# Giants Among Us: Morgan Aste



## Concreteguy (Mar 30, 2018)

[ame]https://youtu.be/gngJEbJM9zU[/ame]


----------



## G-FLUX (Mar 30, 2018)

Good LORD!! haha


----------



## squatster (Mar 30, 2018)

Great genetics 
Just amagine what he could actually do


----------



## roadglide83 (Mar 31, 2018)

I meet him at the Olympia in 2015 and stood next to him for a picture and I’m 240-250lbs fairly lean at 6ft tall and this guy made me look like a small child next to him....what blew me away is his overall size and structure is so big compared to top pros even. I wonder how big he would be naturally without ever lifting?


----------



## striffe (Mar 31, 2018)

Freaky size. The 4:00 mark and the look on the other competitors face sums things up


----------



## Viking (Mar 31, 2018)

Does anyone know when this guy is going to compete next?


----------



## SURGE (Apr 1, 2018)

This guy is a monster. I love seeing guys like this.
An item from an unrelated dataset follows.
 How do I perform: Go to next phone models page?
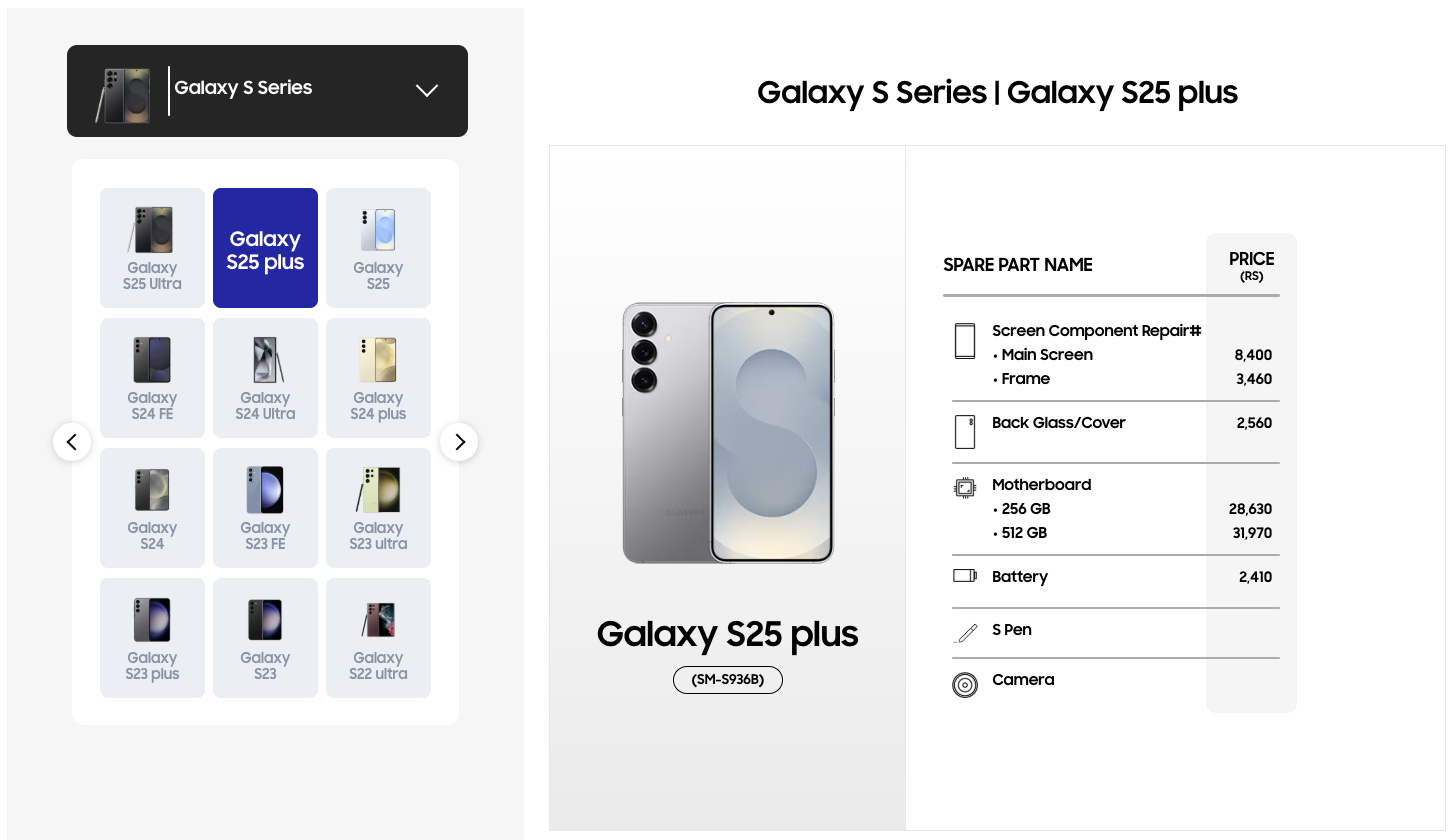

Phil Heath may look better on stage but stood next to this guy in the gym I know who I would rather look like. I am curious how big this guy was before the drugs.


----------



## ASHOP (Apr 1, 2018)

This guy is a BEAST! Look forward to see his progress.


----------



## odin (Apr 3, 2018)

I never hear about this guy but he is so impressive. He is 34 years old. Perhaps he will go the movie route like Martyn Ford.


----------



## AGGRO (Apr 6, 2018)

His traps from the back are out of this world.


----------



## Victory (Apr 24, 2018)

striffe said:


> Freaky size. The 4:00 mark and the look on the other competitors face sums things up



Just seen this vid now and I noticed that as well. This guy must be crazy impressive in real life.


----------